もしかして、俺は早まったのだろうか? 思わず隣のナツメに視線を送る。
「……そもそも、私とパーティ組む前提で話を進めているわね。まあ、私もそのつもりだったから別にいいけど」
「あー……すまん。ちゃんと確認を取るべきだったな……」
俺の脳内では決定済みだったとはいえ、本人の了承を取るのをすっかり忘れていた。
「ま、別にいいわよ。それにあの2人もそう悪くはないと思うしね」
それについては俺も同意見だ。
VRMMOプレイヤーに重要な要素はいくつかあるが、その中で最も得難いのは、意外な事に基本的な体捌きの技術なのだ。

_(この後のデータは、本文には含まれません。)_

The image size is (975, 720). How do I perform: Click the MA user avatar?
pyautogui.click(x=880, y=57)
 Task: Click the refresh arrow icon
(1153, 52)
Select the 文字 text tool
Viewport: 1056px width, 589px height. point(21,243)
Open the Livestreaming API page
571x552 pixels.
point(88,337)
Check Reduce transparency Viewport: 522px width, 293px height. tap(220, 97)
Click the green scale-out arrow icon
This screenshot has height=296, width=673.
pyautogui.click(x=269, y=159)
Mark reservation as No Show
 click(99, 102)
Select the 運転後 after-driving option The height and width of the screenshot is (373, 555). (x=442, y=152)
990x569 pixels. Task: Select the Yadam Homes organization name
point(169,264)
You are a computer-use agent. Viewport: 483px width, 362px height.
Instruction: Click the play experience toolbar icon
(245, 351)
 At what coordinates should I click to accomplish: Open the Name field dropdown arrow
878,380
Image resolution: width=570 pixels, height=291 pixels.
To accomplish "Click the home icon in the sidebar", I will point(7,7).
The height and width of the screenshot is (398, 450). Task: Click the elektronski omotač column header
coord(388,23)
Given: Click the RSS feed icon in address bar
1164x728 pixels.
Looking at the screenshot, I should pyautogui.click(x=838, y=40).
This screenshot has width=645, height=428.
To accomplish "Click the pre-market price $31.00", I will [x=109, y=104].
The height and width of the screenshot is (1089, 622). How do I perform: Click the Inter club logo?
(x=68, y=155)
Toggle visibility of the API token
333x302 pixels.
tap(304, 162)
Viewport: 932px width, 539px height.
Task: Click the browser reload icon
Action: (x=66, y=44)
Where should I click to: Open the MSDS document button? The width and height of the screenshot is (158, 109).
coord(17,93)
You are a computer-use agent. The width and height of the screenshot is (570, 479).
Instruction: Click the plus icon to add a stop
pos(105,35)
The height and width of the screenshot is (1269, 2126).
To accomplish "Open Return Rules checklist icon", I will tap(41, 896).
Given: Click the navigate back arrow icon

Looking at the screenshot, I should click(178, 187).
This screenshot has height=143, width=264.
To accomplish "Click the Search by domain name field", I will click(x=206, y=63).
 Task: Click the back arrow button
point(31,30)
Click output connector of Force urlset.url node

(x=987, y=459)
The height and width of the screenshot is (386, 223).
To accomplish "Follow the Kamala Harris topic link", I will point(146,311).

VRのアバターとはいえ、身体を自由自在に動かすというのは、案外難しいものだ。
いくらやっても上達しない奴はしない。
対して彼女達2人は、その面においては既に十分な実力を持っている。
そもそも、2人ともレベルはまだ7。その上、2人の武器は後衛用の杖だ。
正面から殴り合えばこちらが勝つのは、そもそも当たり前の話なのだ。
VRMMO自体への知識不足は、教えてやれば後からいくらでもフォローが効く以上、パーティメンバーとしてはそう悪くない選択だと思っている。
それに既にナツメという凄腕の仲間を得ていたので、これ以上のパーティメンバーの充実は、逆に俺の活躍の場を奪いかねない。
承認欲求の塊である俺に、そんな事態は耐えられないのだ。
こうして暫定的ではあるが、俺のこのゲームにおいて共に戦う仲間が決定したのだった。